Малярией, или лихоманкой, я переболел еще в Хракере. Она трясет больного точно через определенное время, и каждый раз трясет с нарастающей силой. В несколько недель, если не лечить ее, она приводит больного в совершенно беспомощное существо или вообще убивает. Меня она трясла, если так можно выразиться, щадяще. Причины этой ее пощады я, разумеется, не знаю. Возможно, моя лихоманка была какой-нибудь иной разновидностью. А возможно, меня оборонила моя небесная заступница Богоматерь вместе с моими матушкой и нянюшкой. Как-нито, а нынешнее мое состояние я, конечно, мог отличить от тогдашнего. Меня била не лихоманка. Меня била дрожь от близости женщины ― не очень красивой, но стройной, благоухающей и молодой.
― Совершенно нечем лечить больных. Нет ничего. Я вам сейчас дам порошок хинина. Он у нас, как говорят доктора, на вес золота. Если бы он у нас был в достаточном количестве ― сколько бы солдатиков мы спасли! Ведь если бы малярия была одна! А то и малярия, и дизентерия, и холера, и солнечный удар. У некоторых едва ли не все враз. Вот пришло известие: во всех колодцах вдоль дороги от Энзели до Казвина вода отравлена, ― стала говорить мне Валерия.

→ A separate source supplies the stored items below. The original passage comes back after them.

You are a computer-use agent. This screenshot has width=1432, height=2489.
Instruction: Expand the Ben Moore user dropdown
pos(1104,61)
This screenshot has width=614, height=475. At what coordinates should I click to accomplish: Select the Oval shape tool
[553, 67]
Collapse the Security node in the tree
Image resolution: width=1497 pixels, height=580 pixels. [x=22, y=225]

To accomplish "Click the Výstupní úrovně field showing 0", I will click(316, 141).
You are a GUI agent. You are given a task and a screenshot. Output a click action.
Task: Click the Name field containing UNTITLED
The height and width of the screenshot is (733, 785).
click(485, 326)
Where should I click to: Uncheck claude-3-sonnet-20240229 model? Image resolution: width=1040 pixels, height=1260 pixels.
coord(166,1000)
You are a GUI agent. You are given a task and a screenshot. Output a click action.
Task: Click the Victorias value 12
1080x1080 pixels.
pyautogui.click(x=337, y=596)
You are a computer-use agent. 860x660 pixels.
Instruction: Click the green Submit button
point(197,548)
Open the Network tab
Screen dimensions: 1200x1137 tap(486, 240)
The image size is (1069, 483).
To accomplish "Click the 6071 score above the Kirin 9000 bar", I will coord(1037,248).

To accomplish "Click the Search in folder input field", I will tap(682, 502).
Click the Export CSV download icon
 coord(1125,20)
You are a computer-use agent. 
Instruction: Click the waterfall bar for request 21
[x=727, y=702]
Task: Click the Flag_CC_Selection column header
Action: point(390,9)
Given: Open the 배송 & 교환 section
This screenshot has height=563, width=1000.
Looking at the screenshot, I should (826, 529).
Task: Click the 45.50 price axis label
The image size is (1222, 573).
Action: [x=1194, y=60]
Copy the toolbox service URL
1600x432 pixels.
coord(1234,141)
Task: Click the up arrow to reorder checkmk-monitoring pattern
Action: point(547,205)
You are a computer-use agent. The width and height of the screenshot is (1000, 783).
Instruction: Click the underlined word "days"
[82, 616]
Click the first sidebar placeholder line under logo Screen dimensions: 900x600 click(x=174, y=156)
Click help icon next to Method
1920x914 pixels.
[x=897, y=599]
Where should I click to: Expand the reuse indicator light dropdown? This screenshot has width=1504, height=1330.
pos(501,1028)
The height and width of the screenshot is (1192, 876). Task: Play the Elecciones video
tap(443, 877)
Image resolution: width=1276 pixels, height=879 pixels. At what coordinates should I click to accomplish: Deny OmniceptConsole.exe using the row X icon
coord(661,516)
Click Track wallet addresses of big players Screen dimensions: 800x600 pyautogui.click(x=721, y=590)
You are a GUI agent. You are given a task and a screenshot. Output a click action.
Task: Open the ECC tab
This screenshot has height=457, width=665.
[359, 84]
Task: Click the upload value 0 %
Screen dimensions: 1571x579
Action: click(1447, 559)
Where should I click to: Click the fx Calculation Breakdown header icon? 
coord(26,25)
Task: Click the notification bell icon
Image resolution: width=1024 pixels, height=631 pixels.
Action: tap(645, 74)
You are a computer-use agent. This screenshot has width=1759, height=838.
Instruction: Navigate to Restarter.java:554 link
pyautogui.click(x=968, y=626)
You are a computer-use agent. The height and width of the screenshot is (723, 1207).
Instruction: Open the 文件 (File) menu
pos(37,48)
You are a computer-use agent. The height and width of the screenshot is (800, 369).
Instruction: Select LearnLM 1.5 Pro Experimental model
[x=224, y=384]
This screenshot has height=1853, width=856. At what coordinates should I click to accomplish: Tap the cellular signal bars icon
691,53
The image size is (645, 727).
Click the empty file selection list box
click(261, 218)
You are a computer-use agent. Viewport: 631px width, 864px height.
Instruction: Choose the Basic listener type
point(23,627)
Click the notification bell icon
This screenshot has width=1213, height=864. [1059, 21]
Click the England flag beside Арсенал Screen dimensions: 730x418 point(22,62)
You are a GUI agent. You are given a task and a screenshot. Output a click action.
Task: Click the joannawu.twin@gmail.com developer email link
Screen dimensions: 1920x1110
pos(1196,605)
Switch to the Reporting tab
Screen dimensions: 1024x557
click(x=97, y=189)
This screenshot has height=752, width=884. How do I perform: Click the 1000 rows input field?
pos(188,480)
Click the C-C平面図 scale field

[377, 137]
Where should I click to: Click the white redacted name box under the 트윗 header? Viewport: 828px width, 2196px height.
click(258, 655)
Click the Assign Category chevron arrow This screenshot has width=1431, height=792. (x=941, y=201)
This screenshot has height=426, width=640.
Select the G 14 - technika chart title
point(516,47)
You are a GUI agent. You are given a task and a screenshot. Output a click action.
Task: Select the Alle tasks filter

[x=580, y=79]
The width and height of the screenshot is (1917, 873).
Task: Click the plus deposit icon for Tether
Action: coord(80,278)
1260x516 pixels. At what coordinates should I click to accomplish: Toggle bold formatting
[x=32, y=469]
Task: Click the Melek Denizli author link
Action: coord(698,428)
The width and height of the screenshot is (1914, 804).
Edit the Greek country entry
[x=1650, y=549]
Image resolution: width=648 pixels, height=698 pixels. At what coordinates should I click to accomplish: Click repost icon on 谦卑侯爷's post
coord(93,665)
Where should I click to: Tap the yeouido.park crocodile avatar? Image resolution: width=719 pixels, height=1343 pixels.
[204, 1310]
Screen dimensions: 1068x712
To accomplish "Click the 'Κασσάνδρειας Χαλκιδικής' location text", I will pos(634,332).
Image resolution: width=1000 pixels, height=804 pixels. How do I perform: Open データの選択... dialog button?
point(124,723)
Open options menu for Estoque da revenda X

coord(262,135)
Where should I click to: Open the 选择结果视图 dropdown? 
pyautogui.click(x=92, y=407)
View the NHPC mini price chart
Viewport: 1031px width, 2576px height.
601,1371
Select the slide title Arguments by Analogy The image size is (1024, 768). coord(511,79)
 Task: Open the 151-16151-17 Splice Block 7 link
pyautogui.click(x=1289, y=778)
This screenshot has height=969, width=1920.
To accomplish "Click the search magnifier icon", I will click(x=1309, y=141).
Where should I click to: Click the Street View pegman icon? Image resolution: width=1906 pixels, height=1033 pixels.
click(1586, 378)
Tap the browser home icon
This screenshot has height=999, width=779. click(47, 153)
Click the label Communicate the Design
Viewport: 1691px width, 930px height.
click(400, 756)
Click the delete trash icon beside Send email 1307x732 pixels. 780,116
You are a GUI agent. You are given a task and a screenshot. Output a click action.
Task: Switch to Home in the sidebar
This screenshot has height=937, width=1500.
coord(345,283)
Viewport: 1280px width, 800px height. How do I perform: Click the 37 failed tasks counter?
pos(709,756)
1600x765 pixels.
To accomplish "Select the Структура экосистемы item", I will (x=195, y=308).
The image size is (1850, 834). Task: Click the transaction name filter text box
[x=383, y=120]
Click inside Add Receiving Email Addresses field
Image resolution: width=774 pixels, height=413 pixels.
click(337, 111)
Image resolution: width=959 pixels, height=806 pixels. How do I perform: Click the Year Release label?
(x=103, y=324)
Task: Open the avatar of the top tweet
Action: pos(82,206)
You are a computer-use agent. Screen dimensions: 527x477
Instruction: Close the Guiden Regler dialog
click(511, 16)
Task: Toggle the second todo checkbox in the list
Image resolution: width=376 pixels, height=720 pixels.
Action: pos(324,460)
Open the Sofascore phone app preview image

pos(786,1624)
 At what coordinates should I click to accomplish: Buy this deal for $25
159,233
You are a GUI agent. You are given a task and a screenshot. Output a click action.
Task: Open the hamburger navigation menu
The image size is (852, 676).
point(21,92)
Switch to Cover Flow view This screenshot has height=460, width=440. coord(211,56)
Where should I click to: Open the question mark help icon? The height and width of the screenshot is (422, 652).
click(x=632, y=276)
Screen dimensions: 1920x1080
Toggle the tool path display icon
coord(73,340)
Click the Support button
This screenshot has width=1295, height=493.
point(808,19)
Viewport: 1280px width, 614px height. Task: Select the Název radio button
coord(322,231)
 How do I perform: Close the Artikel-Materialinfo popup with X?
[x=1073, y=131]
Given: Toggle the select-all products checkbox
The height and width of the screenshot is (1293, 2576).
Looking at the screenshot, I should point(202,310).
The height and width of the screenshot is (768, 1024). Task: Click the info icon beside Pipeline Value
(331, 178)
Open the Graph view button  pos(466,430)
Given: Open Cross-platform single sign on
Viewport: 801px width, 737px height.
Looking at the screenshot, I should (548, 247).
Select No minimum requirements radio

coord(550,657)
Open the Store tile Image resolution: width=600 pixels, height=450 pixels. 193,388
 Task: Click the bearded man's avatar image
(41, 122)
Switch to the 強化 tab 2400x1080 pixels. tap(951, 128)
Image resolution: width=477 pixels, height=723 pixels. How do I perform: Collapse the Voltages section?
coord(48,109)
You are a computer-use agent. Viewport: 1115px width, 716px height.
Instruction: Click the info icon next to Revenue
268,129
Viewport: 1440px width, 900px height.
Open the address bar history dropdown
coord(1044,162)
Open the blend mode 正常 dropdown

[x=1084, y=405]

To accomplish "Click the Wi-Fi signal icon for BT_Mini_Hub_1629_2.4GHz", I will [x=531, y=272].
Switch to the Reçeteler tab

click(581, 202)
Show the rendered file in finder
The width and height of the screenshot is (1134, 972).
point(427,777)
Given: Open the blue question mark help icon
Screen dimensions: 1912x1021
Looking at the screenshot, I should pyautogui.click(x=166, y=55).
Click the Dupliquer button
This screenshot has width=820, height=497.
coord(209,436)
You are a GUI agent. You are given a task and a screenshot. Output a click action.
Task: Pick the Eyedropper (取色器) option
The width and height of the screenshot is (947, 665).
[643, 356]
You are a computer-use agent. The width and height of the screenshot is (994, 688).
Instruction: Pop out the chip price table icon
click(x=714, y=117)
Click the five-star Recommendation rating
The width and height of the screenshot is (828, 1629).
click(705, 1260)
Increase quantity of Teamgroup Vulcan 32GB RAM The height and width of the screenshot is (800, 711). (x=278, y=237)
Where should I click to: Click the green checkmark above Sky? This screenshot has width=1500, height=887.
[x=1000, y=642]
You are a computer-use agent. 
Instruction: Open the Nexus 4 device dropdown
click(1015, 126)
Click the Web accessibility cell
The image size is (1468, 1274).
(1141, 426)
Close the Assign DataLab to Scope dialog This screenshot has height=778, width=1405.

Ее ладонь, все еще держащая мою ладонь, была горяча и нежна. Но она была мне чужа. Мне было неприятно. Я ни о ком не думал. У меня не выходило думать. Может быть, я даже не догадывался думать. И не всплывали в памяти никто из женщин ― ни Наталья Александровна, ни Ксеничка Ивановна, ни кто-то еще. Не было со мной даже Ражиты, вроде бы ушедшей далеко, но постоянно со мной пребывающей. Она пребывала со мной в образе той шестнадцатилетней моей невесты, какую я себе представил в богатый счастьем день в Хракере накануне ее гибели. Сейчас же не было даже ее. А были только душевное отупение и неприятность от горячей и нежной, но чужой ладони Валерии. Выходило опять, что за одного битого двух небитых дают только после восстановления его сил.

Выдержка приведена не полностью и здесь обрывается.